## Record set:
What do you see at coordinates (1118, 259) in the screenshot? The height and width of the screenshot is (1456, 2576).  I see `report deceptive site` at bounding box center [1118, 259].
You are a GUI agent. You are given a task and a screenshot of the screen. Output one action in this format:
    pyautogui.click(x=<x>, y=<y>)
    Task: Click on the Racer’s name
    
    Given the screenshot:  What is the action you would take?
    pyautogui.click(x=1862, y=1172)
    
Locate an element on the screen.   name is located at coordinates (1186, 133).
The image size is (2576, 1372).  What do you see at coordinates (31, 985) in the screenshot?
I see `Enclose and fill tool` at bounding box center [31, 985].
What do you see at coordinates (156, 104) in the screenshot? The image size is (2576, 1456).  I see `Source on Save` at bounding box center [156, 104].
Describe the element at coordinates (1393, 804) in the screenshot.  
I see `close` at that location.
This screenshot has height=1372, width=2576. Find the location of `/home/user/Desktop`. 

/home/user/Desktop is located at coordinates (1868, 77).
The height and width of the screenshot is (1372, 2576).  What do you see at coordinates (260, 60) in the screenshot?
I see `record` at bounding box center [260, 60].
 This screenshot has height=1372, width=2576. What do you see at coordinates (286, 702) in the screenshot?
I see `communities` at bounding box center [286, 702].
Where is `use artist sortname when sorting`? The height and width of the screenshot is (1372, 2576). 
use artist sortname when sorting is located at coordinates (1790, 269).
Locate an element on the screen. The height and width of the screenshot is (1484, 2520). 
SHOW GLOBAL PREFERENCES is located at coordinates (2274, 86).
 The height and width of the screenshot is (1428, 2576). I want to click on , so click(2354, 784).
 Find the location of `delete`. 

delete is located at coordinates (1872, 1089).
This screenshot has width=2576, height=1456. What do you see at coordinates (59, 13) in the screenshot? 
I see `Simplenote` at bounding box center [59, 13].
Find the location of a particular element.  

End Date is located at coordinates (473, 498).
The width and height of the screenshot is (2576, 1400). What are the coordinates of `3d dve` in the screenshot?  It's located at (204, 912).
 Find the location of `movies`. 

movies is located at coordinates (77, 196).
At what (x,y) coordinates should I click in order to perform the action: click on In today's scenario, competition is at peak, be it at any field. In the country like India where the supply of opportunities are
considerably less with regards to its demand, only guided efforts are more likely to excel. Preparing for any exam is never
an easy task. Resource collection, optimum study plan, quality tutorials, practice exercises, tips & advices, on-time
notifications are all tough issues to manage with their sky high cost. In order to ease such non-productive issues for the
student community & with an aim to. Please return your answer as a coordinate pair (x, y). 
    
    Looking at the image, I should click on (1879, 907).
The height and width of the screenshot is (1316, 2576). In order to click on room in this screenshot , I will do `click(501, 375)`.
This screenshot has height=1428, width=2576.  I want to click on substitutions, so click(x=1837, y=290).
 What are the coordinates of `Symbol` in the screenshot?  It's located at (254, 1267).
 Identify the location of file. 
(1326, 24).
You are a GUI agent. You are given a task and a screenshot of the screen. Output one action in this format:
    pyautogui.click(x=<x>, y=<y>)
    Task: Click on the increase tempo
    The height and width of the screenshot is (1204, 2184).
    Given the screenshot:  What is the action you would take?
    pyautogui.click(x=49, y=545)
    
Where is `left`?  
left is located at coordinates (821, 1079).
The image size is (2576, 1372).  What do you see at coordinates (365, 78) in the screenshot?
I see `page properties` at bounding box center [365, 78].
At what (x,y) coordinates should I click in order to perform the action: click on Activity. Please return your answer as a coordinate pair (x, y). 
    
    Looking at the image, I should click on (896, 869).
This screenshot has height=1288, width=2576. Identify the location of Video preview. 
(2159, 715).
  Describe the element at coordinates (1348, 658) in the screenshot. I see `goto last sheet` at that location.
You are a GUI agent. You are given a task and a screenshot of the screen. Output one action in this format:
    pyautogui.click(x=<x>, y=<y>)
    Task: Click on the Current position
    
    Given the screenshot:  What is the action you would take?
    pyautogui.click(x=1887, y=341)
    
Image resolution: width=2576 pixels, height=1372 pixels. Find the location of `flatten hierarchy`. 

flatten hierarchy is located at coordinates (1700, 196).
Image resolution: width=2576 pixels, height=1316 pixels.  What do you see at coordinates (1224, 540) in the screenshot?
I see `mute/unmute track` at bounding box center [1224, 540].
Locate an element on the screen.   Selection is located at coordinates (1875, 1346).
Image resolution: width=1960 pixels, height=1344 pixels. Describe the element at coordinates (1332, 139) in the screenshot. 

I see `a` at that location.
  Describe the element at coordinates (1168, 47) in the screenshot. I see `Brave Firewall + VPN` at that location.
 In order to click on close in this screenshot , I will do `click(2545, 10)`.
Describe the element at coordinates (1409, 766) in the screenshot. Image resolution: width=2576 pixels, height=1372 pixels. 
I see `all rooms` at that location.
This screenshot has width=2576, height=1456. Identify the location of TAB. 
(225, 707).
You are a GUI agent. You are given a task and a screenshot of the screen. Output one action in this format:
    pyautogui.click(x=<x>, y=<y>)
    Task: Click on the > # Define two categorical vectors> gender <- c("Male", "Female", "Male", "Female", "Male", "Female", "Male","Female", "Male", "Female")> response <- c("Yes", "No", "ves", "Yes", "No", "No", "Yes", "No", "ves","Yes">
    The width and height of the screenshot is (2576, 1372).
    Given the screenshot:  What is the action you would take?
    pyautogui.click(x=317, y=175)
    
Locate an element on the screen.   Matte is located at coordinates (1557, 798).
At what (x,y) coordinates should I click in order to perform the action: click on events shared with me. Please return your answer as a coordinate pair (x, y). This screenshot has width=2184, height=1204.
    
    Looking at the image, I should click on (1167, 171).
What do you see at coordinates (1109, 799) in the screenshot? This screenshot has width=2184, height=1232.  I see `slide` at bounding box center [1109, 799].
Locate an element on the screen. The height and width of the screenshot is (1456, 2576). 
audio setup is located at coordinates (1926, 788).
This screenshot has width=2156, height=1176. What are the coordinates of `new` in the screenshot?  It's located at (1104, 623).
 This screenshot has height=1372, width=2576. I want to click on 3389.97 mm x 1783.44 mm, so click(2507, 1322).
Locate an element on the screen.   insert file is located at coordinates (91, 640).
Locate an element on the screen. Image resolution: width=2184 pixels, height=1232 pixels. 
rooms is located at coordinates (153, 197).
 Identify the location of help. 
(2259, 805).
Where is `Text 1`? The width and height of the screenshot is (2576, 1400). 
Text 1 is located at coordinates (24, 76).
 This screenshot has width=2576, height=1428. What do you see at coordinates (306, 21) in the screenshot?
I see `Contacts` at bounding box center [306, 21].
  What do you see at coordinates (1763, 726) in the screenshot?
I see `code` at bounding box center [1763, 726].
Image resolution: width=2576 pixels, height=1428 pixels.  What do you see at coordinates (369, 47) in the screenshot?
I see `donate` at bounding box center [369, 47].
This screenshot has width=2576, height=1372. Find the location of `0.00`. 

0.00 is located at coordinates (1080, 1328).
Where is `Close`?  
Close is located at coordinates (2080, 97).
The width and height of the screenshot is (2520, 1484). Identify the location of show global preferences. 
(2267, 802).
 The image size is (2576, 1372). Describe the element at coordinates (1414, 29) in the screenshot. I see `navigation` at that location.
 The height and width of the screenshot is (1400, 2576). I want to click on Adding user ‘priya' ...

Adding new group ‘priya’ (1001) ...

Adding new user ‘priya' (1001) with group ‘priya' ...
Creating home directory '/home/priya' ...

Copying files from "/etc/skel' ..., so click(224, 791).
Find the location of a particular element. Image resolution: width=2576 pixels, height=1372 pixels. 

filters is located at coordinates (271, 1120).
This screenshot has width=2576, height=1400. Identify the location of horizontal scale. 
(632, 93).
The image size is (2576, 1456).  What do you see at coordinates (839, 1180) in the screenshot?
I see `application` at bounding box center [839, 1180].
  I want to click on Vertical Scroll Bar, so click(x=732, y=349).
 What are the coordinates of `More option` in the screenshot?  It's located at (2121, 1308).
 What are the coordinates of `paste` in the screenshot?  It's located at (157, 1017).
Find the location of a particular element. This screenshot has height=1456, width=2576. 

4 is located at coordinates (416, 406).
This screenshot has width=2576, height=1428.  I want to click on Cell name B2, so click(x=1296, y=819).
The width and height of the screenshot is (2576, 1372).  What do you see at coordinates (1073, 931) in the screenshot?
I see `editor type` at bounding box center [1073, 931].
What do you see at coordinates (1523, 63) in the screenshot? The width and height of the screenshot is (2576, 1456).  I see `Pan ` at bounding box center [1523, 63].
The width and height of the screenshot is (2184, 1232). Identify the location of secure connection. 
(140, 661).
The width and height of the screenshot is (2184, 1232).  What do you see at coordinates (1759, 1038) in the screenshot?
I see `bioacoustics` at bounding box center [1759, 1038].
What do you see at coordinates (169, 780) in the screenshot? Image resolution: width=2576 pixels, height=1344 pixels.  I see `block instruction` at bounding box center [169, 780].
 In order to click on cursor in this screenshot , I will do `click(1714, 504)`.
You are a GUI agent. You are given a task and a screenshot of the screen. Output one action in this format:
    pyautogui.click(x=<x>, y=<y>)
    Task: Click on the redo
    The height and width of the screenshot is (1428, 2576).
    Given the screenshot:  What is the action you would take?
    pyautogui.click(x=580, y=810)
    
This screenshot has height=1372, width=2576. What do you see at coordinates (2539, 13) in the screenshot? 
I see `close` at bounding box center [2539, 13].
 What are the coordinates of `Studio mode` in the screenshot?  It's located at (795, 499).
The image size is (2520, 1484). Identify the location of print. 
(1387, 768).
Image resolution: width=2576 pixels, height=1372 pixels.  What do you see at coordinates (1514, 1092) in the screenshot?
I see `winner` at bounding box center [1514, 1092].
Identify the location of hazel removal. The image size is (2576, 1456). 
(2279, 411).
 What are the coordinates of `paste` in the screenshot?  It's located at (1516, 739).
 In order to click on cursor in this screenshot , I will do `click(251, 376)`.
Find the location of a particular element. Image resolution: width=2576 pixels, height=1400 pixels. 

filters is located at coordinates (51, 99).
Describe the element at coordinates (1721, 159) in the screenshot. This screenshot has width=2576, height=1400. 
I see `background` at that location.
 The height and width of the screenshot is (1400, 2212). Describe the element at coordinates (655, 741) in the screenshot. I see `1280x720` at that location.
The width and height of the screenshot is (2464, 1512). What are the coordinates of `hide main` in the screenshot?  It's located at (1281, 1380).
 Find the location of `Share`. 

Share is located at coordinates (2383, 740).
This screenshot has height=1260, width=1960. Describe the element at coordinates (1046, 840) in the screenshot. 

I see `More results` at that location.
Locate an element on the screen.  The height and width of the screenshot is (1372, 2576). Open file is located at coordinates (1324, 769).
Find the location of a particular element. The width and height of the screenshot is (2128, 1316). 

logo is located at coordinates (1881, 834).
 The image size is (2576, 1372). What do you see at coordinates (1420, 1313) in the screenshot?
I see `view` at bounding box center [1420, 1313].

## Stated task:
Render the lines between the one holding "at (157, 1017)." and the one holding "so click(x=1296, y=819).", both included, as a numbered list without blank lines.

## Exercise response:
1.  What are the coordinates of `paste` in the screenshot?  It's located at (157, 1017).
2. Find the location of a particular element. This screenshot has height=1456, width=2576. 
3. 4 is located at coordinates (416, 406).
4. This screenshot has width=2576, height=1428.  I want to click on Cell name B2, so click(x=1296, y=819).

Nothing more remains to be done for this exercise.